In her artistic practice, Sylwia Gorak explores the properties of architecture with her own voice, while searching for the presence of acoustic points by means of echolocation. This phenomenon, which involves detecting obstacles by means of echoes and transforming the acoustic information they contain into a more accessible one, becomes the pivotal point of the artist’s performances. Based on navigating vocally in an enclosed area, when moving from a found acoustic point to a previously undefined destination, Gorak returns to the starting point by mapping the route of her movement. She covers her eyes in order to enhance her sense of hearing, and thus becomes more sensitive to other non-sensory means of analysing the properties of the structure of the buildings.

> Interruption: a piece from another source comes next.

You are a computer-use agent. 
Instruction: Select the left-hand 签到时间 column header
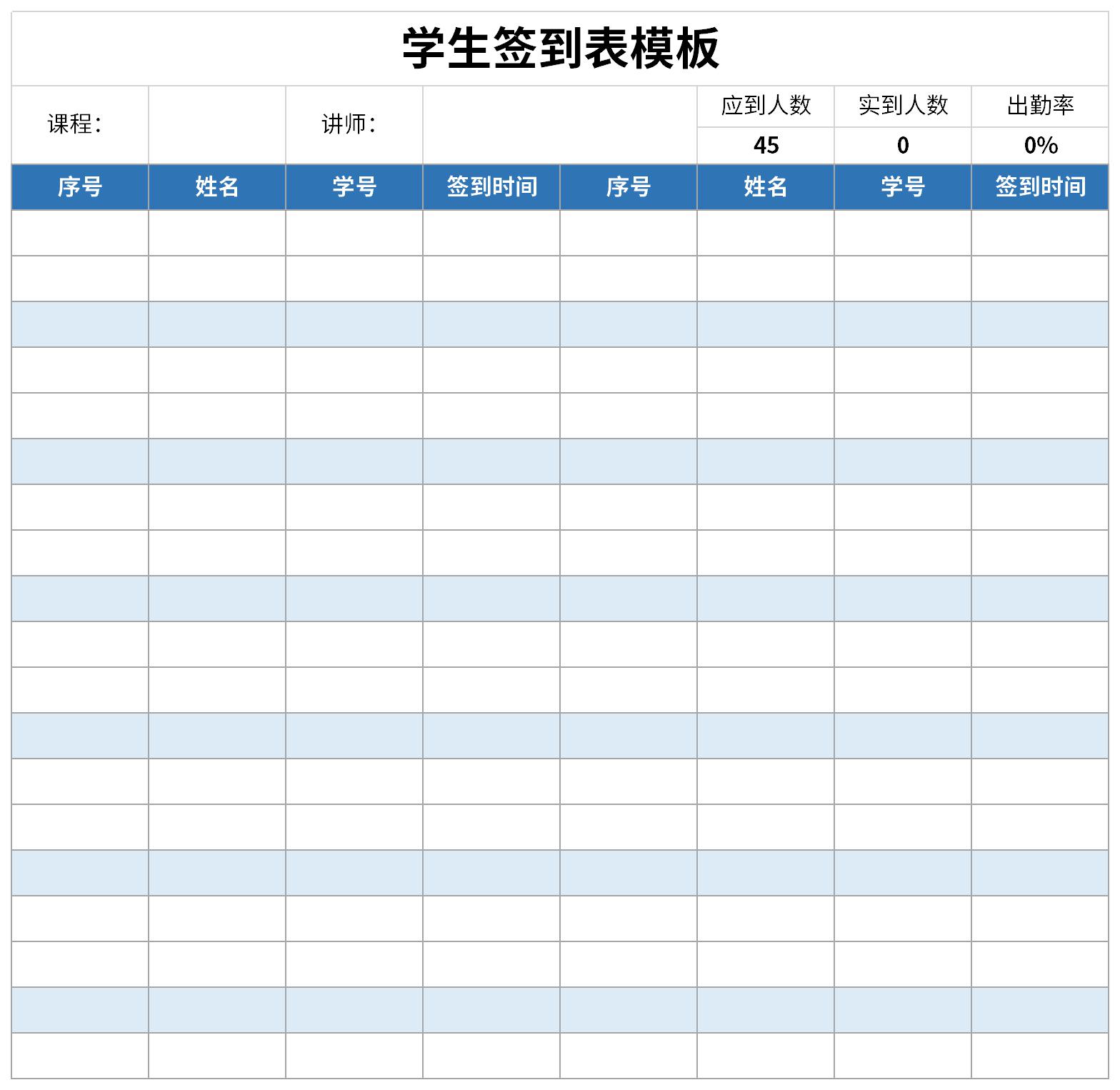click(x=491, y=187)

In addition to her performance at the Witch Tower, Sylwia Gorak will present a series of works entitled “Drawing Down the Moon”. In her work created with the use of the ‘free hand drawing’ technique, the artist evokes Japanese calligraphy.

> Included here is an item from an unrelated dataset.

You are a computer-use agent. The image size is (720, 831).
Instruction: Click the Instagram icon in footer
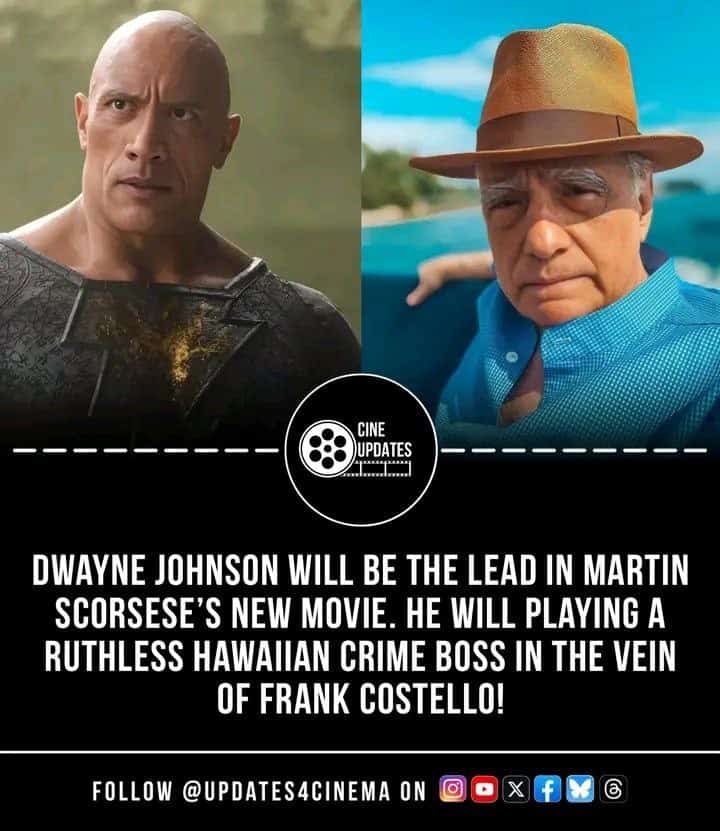click(x=453, y=790)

Focusing on feeling and transferring previously memorised images onto paper, she looks at how nature and the female body function and how they synchronise and act according to the influence of the moon. She records its path of movement and its phases on a daily basis, for which she chooses an ideal vantage point – a seaside village free from light pollution.
Sylwia Gorak agrees with the claim that the first cave drawings found in Palaeolithic caves may have marked the origin of magic. She emphasises their peculiarity in that they were mostly created in caves with a high level of acoustic resonance. If the cave drawings were meant to evoke a certain anticipation and to tame reality, could singing and recording help to accept the “difficult” past of historical architecture? /Weronika Teplicka/
Sylwia Gorak
is a graduate of the Academy of Fine Arts in Poznań, with a degree in Prof. Jerzy Kałucki’s painting studio and Prof. Jarosław Kozłowski’s performance studio. Holder of scholarships, including Prohealvetia in Switzerland, CECArtsLink in New York and Landeshauptstadt Kulturamt in Düsseldorf. Winner of the 5th Young Artists’ Biennale “Fish Eye”. Performer, vocalist. Exhibitions and concerts (including at Carnegie Hall New York). Creator of the World’s Largest Sundial (urban-art) in Düsseldorf. She is currently active in acoustic performance (she has a four-octave voice scale) and conceptual performance and is active in the international art circuit. She received a grant from the Susch Museum of the Grażyna Kulczyk Foundation. She co-created the international Common Ground project at the CCA in Toruń, as well as in Reykjavik and Vilnius. A pupil of Prof. Olga Szwajgier, a world-renowned opera singer.